=== Supplied data ===

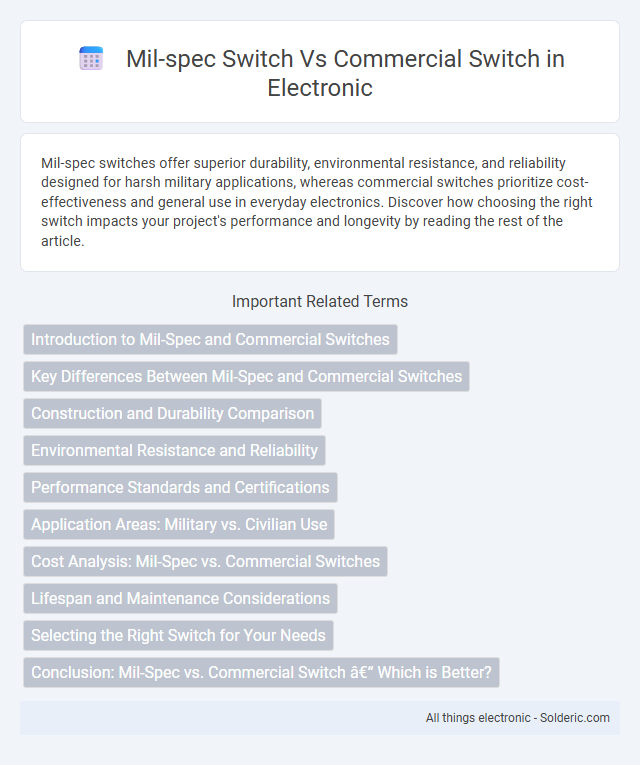640x765 pixels.
Task: Visit the Solderic.com footer link
Action: 574,718
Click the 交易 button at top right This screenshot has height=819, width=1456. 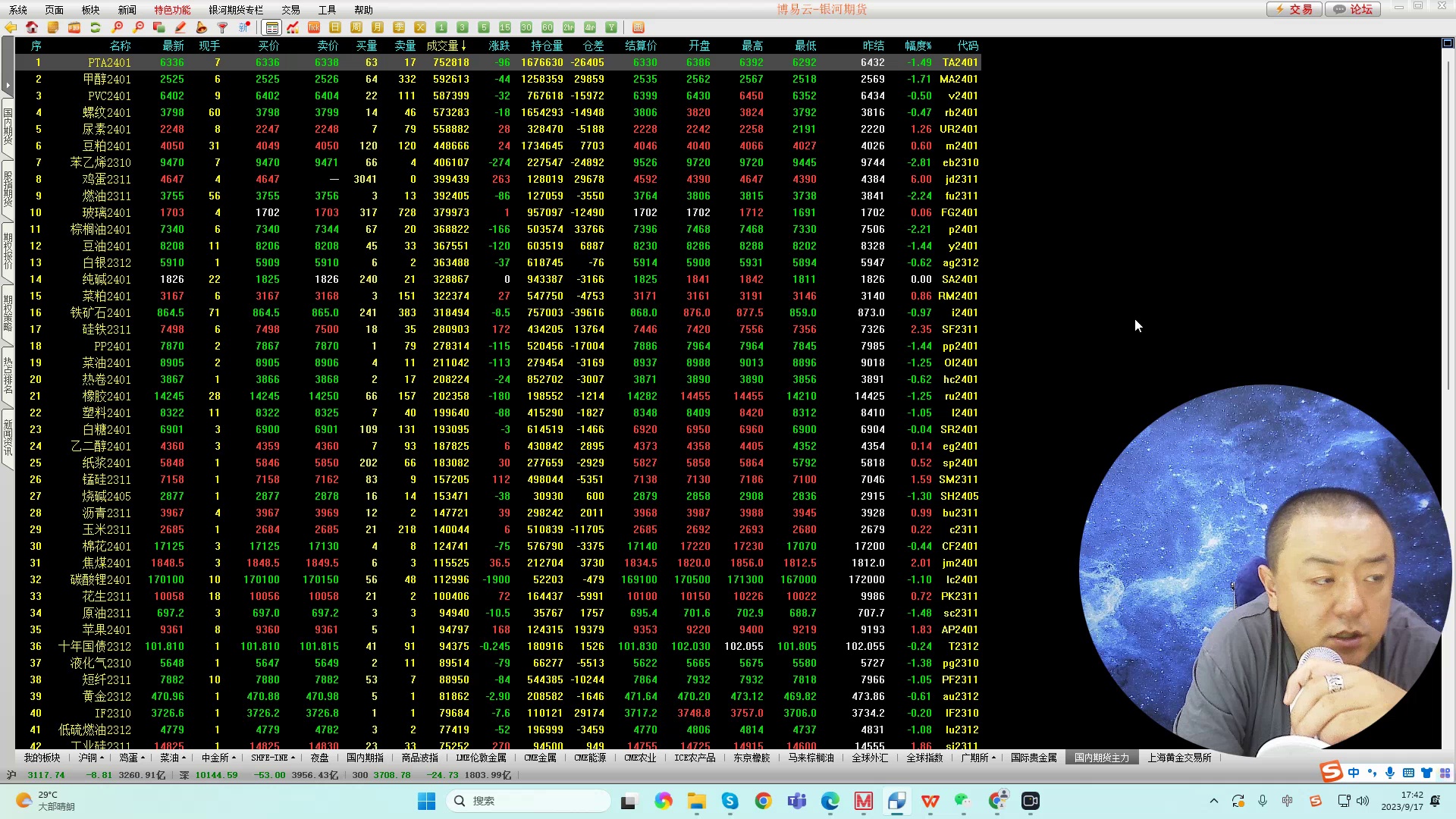tap(1294, 9)
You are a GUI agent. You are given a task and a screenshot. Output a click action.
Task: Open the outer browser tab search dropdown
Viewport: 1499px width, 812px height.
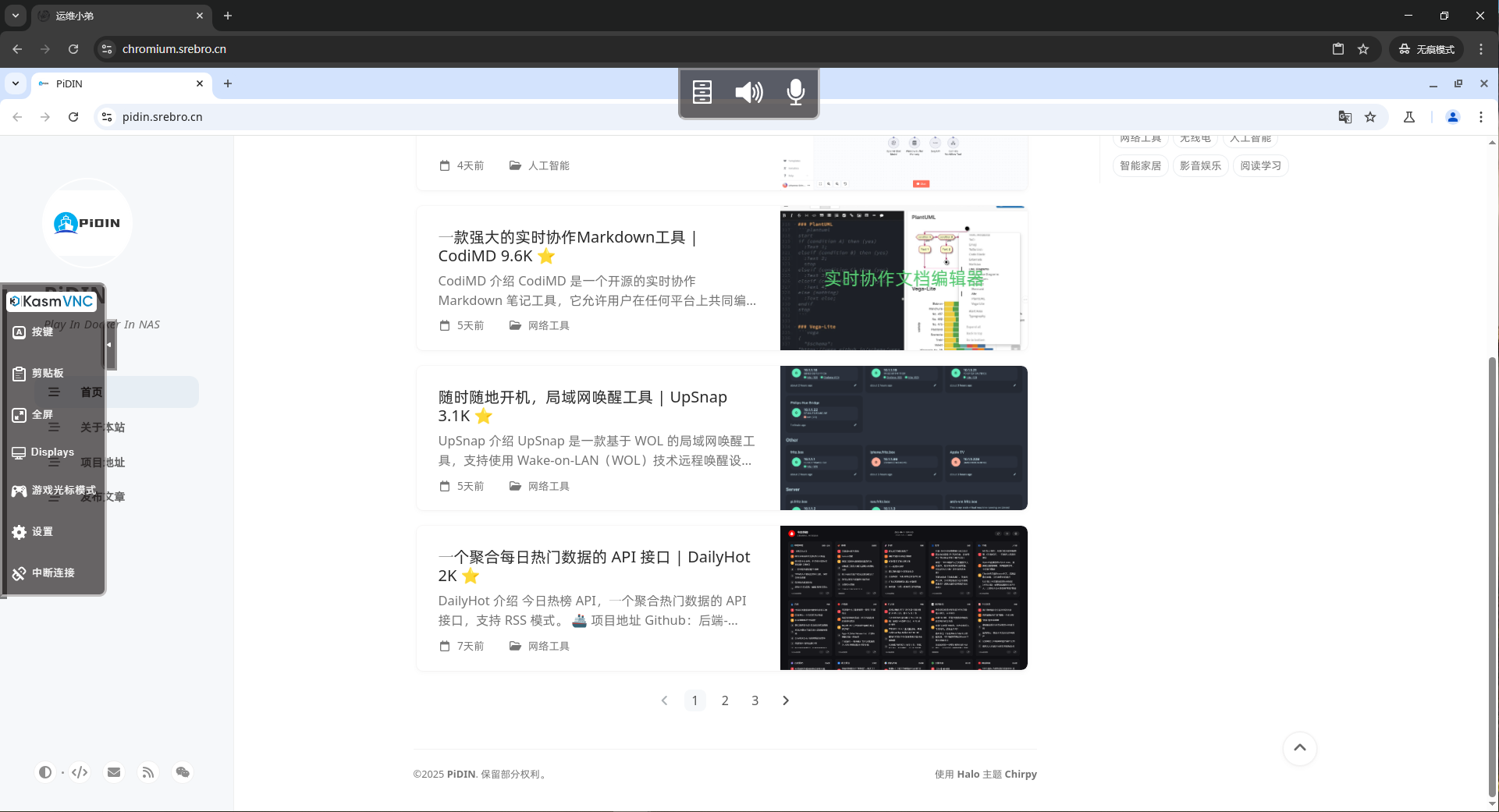click(x=16, y=16)
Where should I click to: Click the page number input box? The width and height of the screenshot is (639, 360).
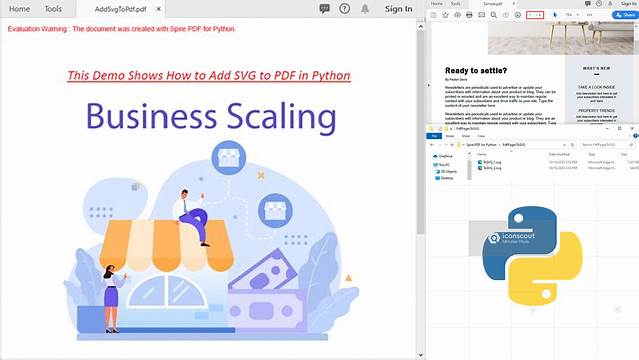pyautogui.click(x=535, y=15)
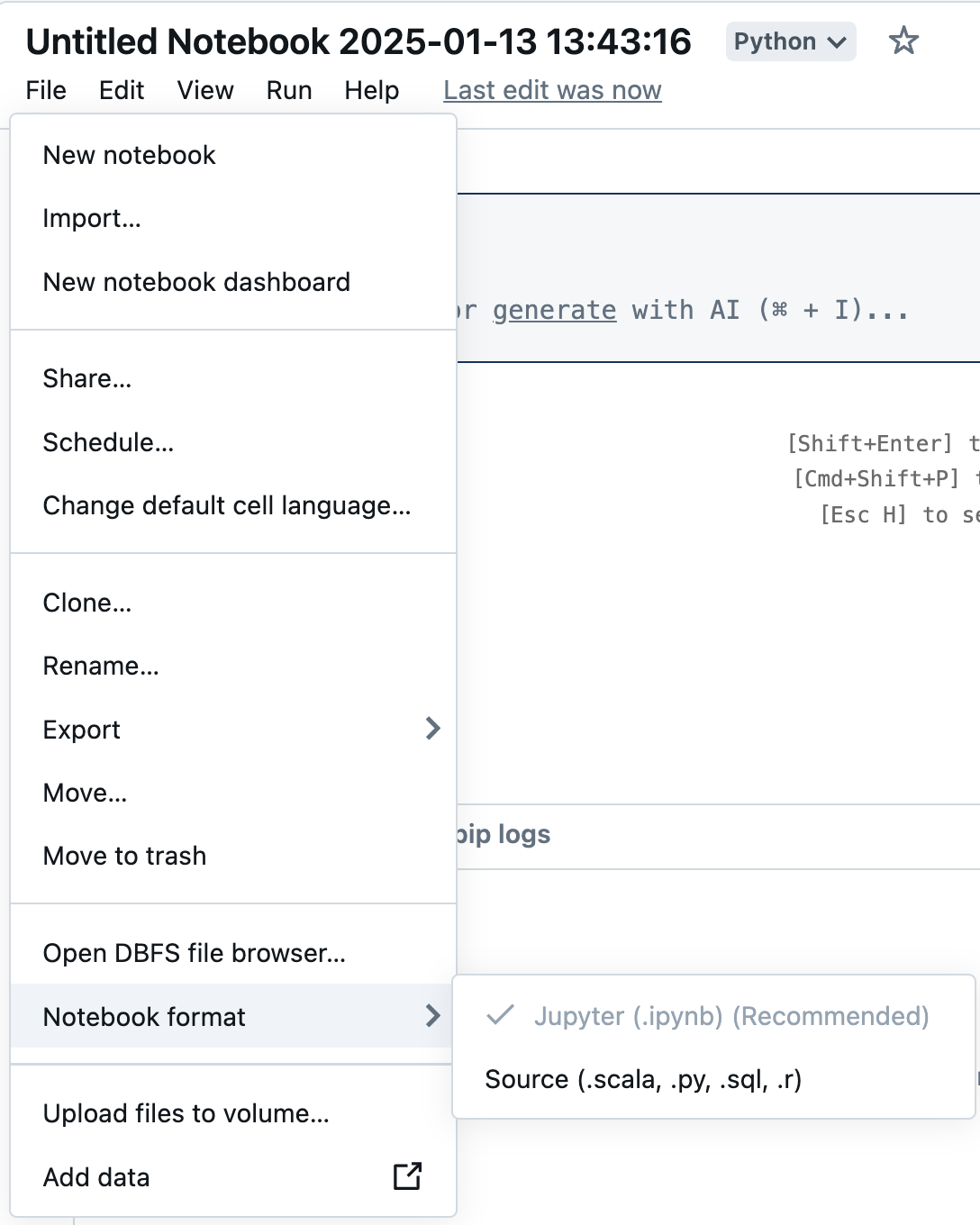The image size is (980, 1225).
Task: Select New notebook from File menu
Action: pos(130,155)
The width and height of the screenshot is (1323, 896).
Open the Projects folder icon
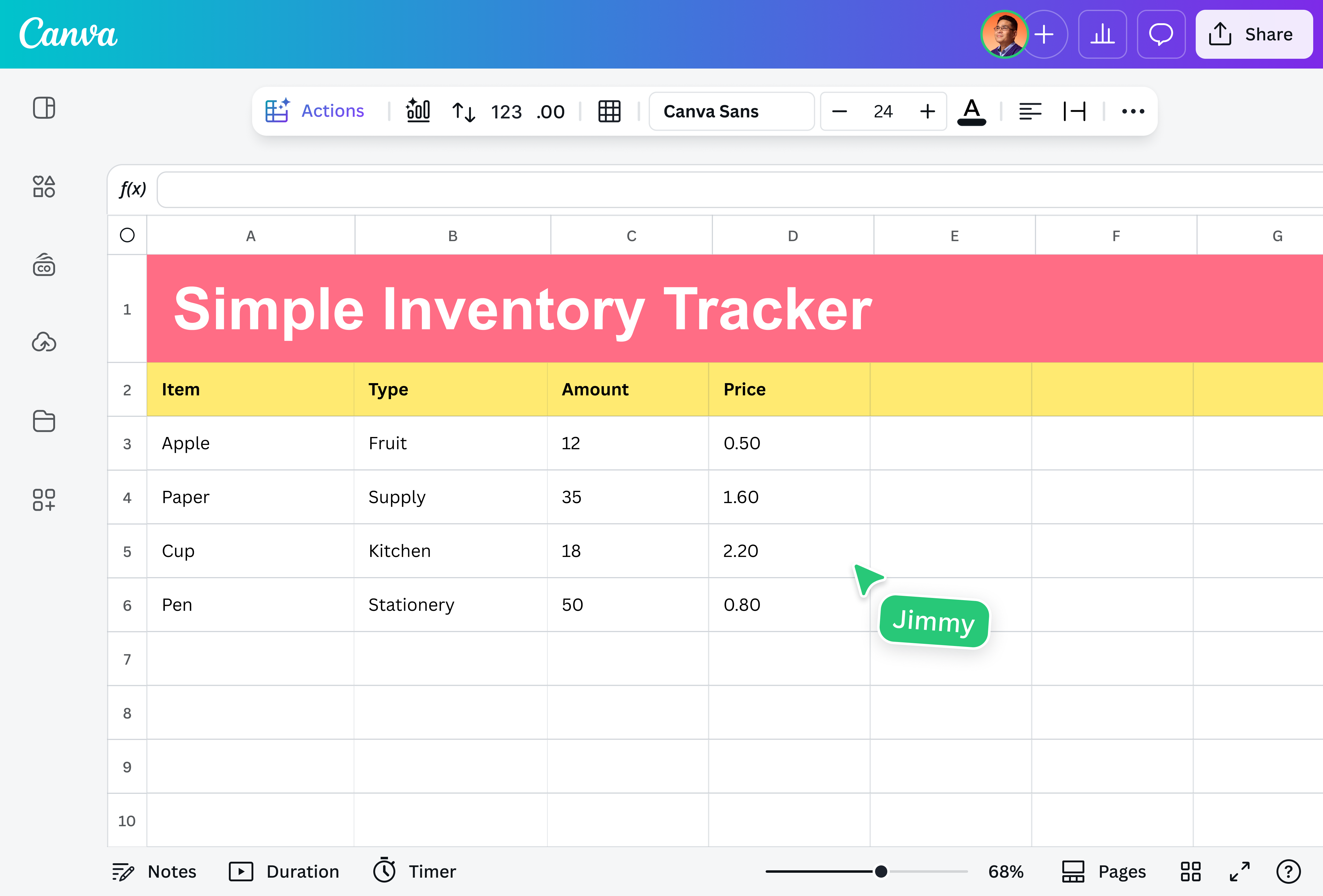44,421
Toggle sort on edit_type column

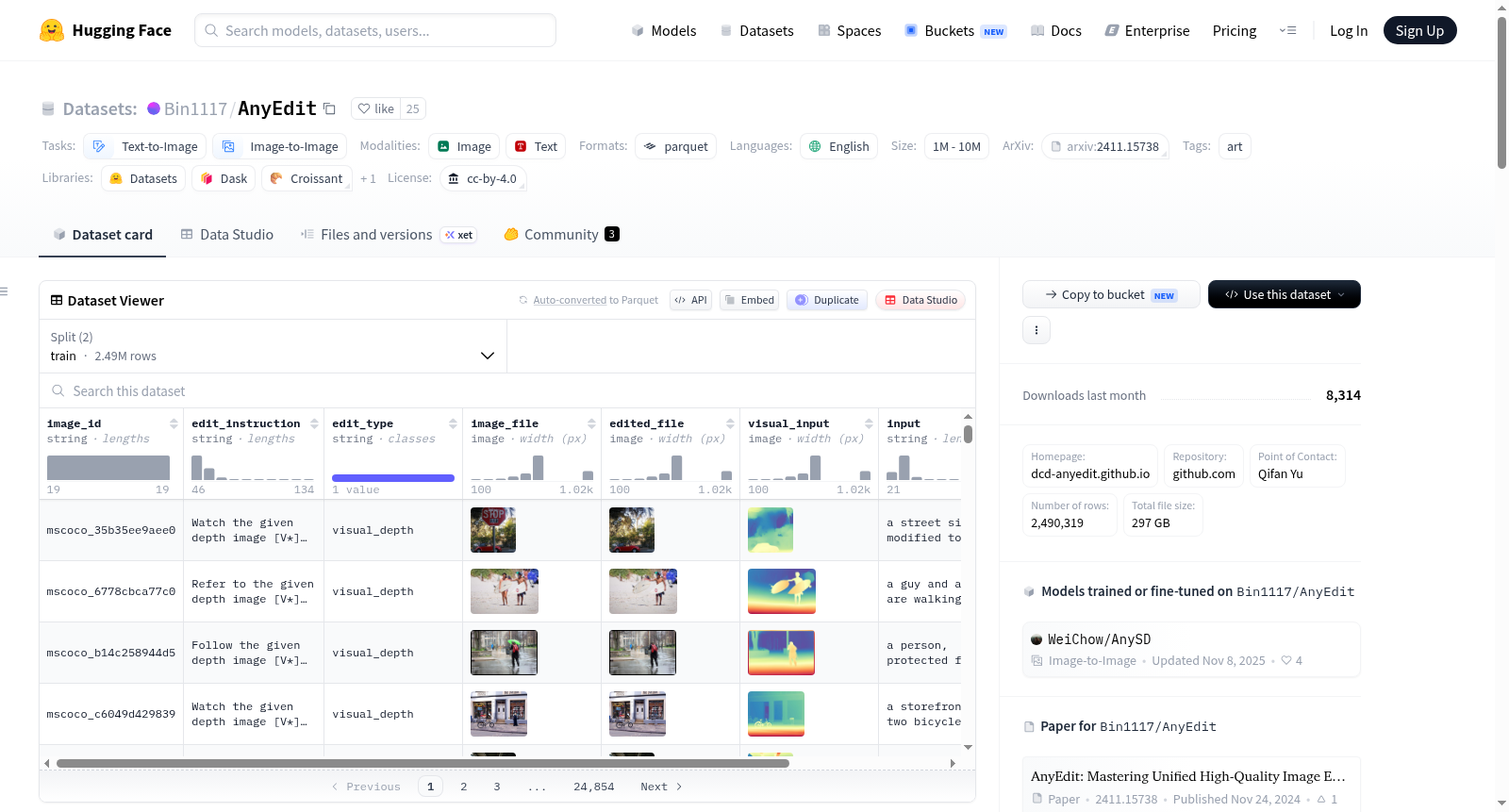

===

> Exercise instructions
Could you change "search dropdown" to "search menu" in the rows from the line with "You are a GUI" up to and including the line with "click(x=16, y=16)", giving back only those lines with everything else unchanged and the pictures left out?

> Completed task
You are a GUI agent. You are given a task and a screenshot. Output a click action.
Task: Open the outer browser tab search menu
Viewport: 1499px width, 812px height.
click(x=16, y=16)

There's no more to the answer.